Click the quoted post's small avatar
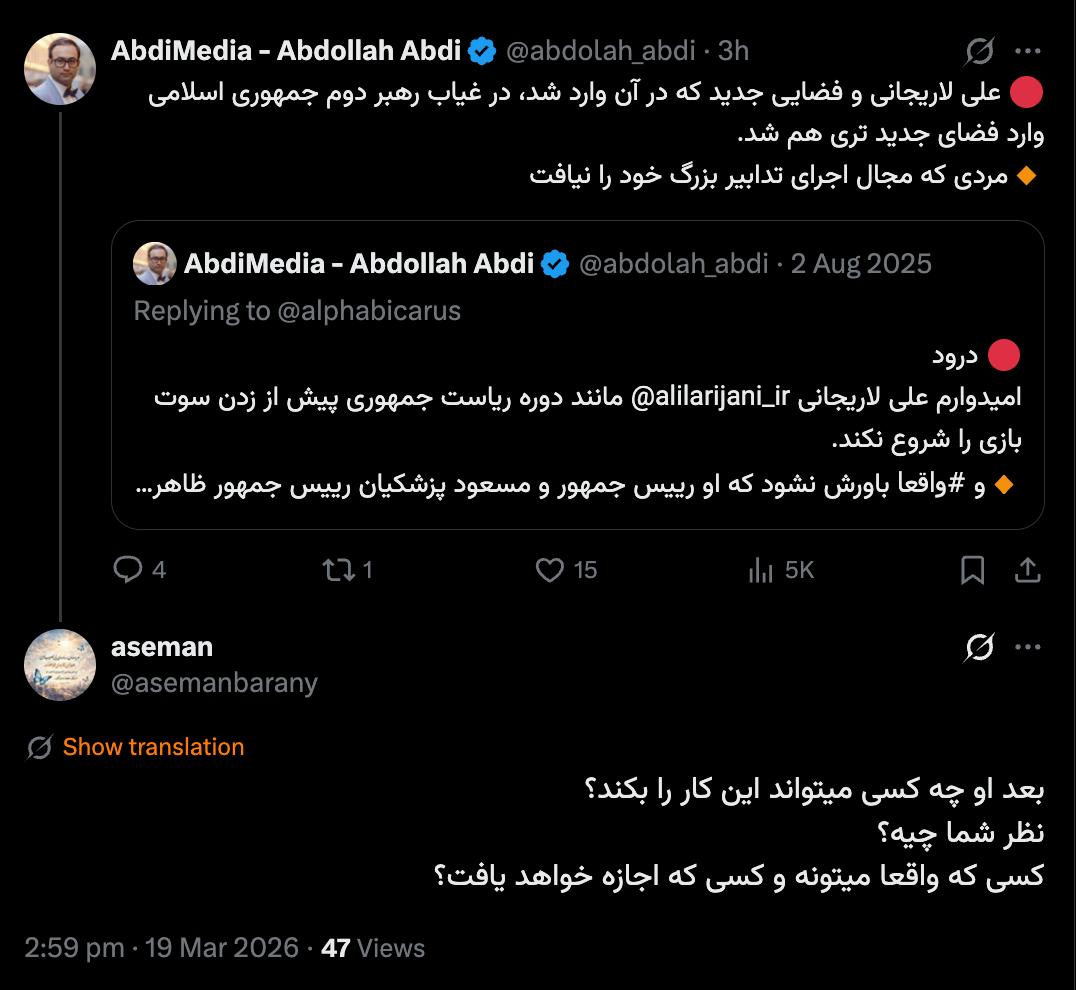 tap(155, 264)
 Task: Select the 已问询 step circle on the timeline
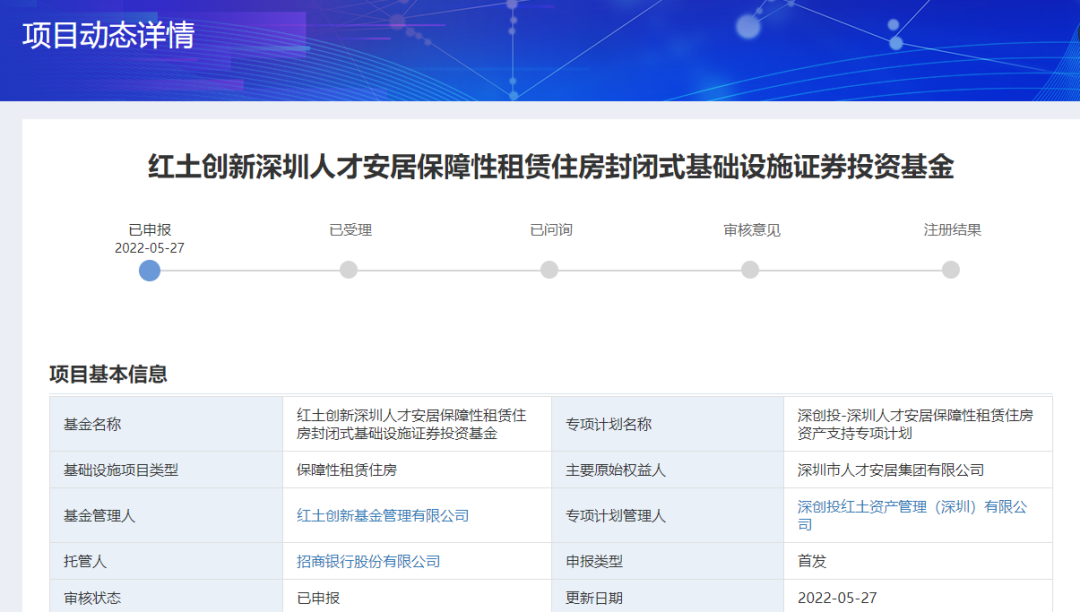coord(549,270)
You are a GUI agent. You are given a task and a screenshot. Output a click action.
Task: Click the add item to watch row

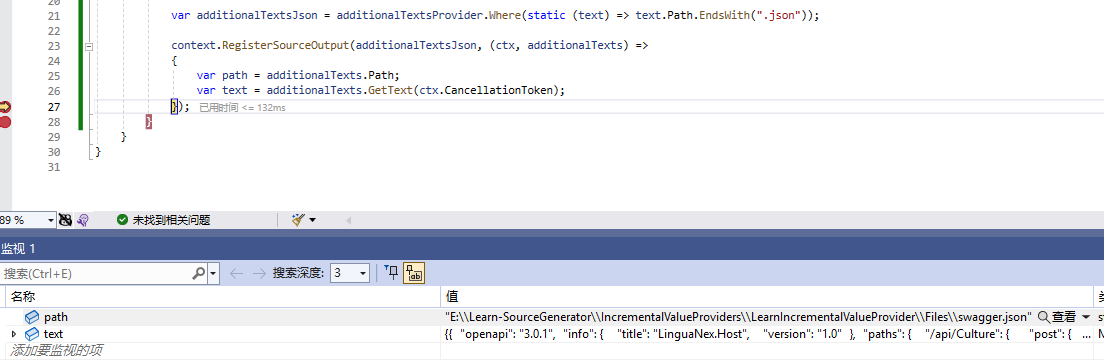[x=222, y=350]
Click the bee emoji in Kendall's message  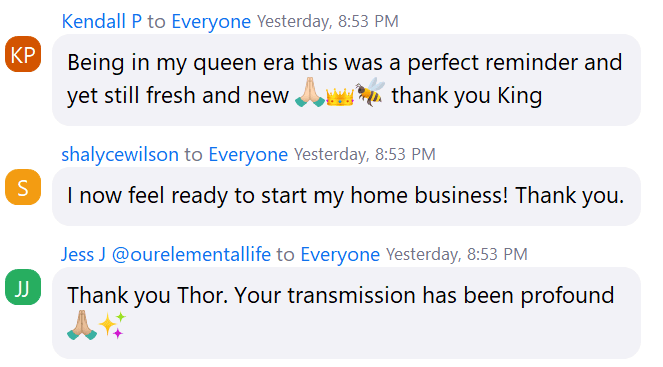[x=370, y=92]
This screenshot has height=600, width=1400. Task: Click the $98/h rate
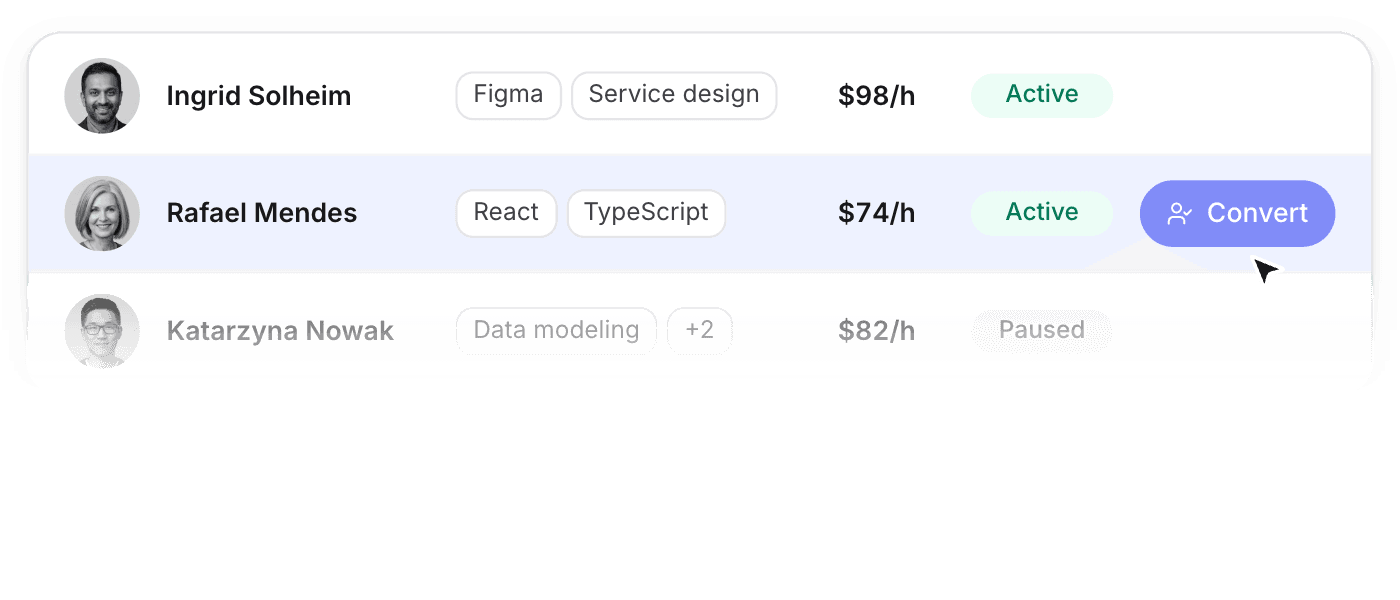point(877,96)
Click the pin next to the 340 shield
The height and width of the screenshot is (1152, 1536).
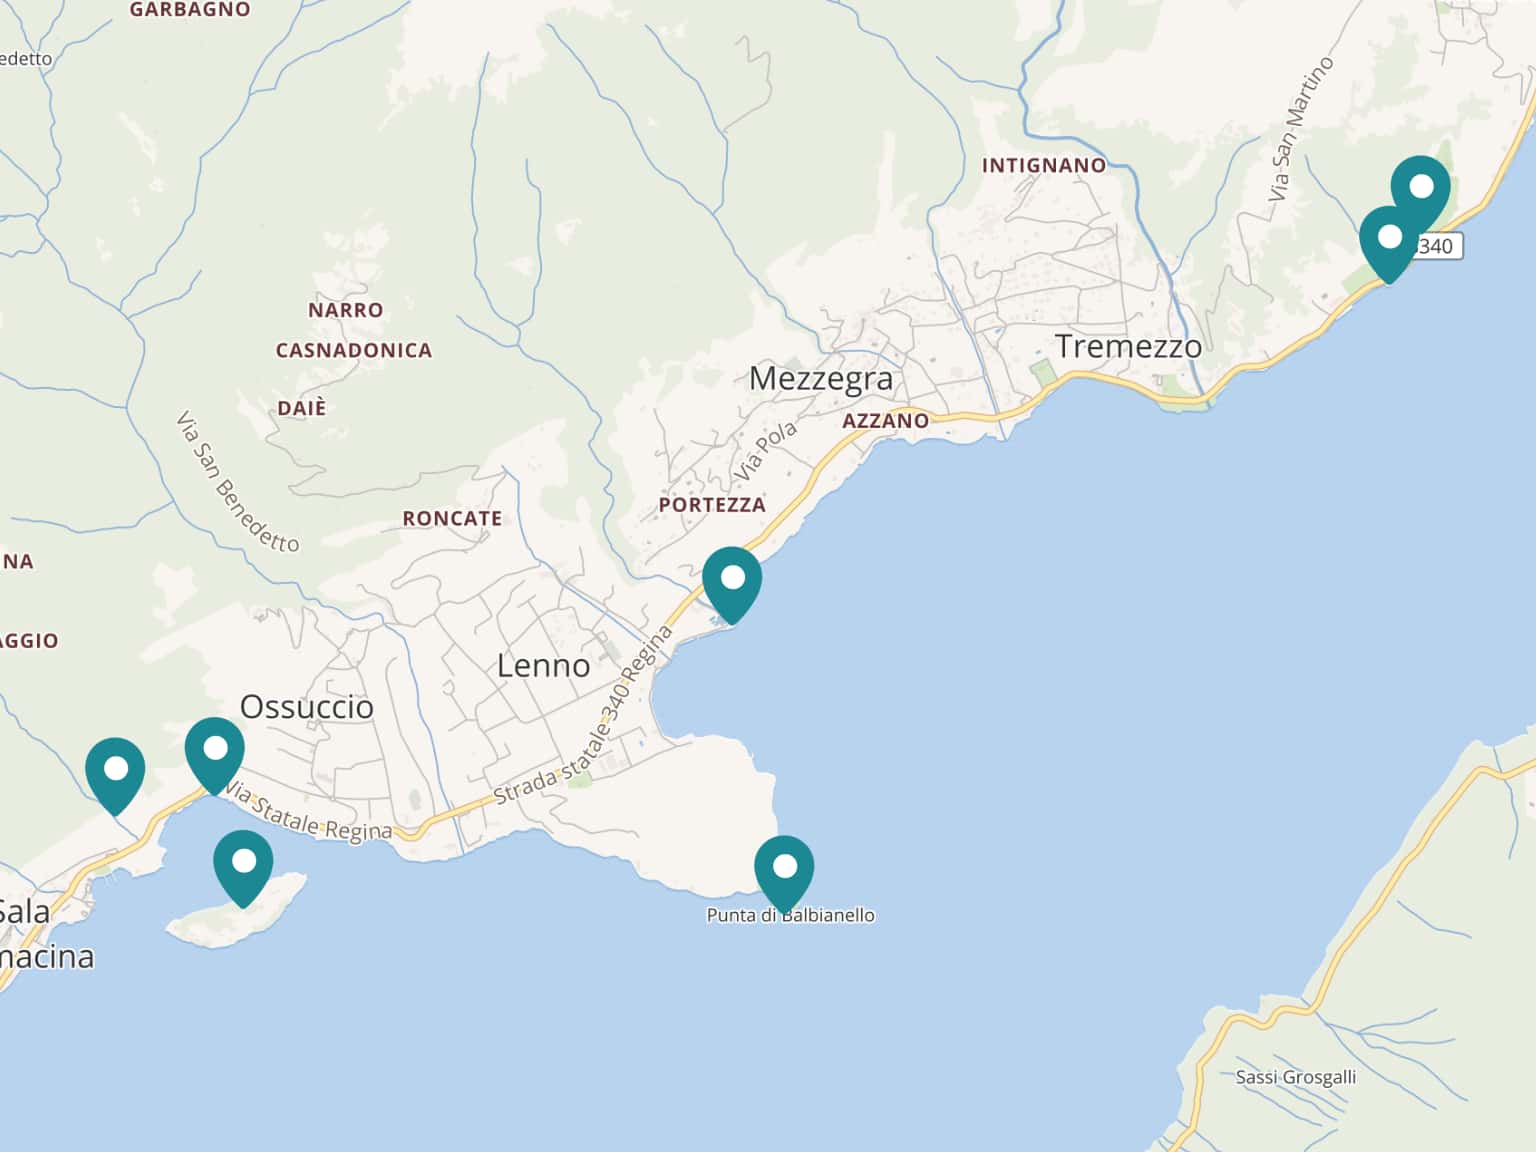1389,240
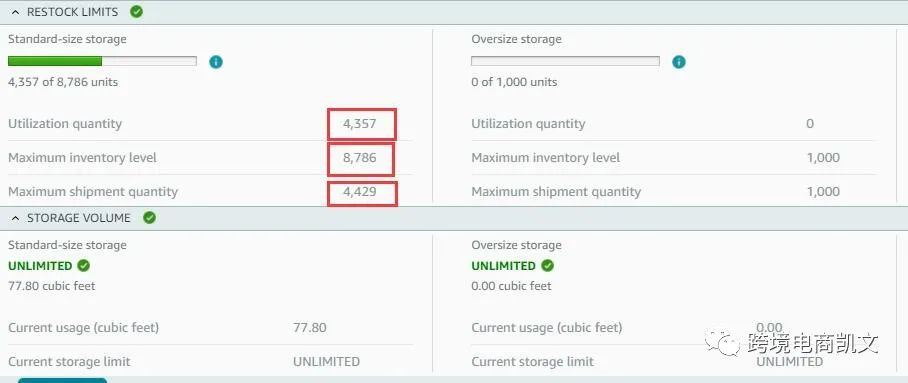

What the exercise asks:
All lines from the one containing "This screenshot has" to the end of the entries should appear in the output exactly as written, with no pictures.

Exercise result:
This screenshot has height=600, width=1400. Task: Click the $98/h rate
point(877,96)
Click the pin next to the 340 shield
The height and width of the screenshot is (1152, 1536).
1389,240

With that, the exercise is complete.